The reason you can be buffeted today by the tumult of life is that your connection to the Creator and to your essential self is not complete. This is something you cannot be given, because as a human, you have free will. You must learn it, and you must learn it for yourself. It must be experienced. It cannot really even be taught, although wise elders and teachers can serve as valuable guides. Your earnestness in addressing these issues determines the nature of your earthly existence. The more you resist, the more pain there will be.

Accepting your true spirituality, as with all spiritual things, is easy in concept, and difficult to do. It means abandoning whatever psychic sustenance the world gives you in order to take the risk that something more substantial will appear in its place. “Risk” is the important word here. As Eliot said, “costing not less than everything.” But this is misleading because you cannot lose anything real, anything eternal. If your love is real, no one can take that away. But, you are being asked to let go of the ego “stuff” life gives you. The challenge would be easy if you knew for certain that what was to come would be wonderful. You wouldn’t have to “know” anything about it; you would just cheerfully abandon your old ways and surrender.

The ironic thing is that “it” is there and that “it” is magnificent, but two things get in your way. First, you do not “know” it is there, and no one can convince you by telling you.
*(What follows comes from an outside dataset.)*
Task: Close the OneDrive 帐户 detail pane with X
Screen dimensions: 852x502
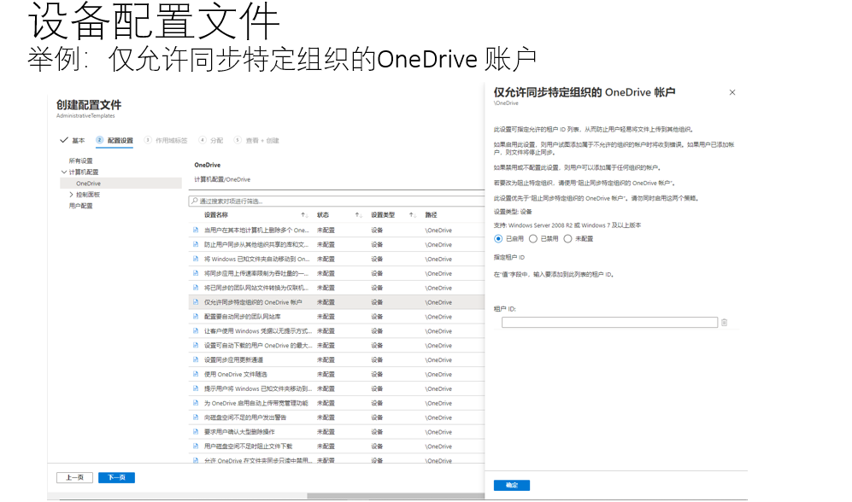Action: (x=732, y=92)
That is largely because of the second reason. The second reason is that your “life experiences” run totally contrary to the truth. This is not accidental, and it is where your past life experiences come into play. In those lives, just as earlier in your present life, you looked to God for love, compassion and support to help you through difficult times. Instead you were met with pain, felt abandoned and left to die. Where was God when you needed Him? This helps us understand the Great Conundrum that keeps us pinned to the plateau.

As the Buddha taught, the ego is the source of all of our pain. The ego pushes you to attach to things and ideas, and that attachment inevitably leads to pain. This is the way of things. It is your ego that stands in the way of your enlightenment. It is like a great weight that inhibits your spiritual (and emotional) development. It anchors you to the world and keeps you from being free. It is, in The Old Testament use of the word, “a satan.”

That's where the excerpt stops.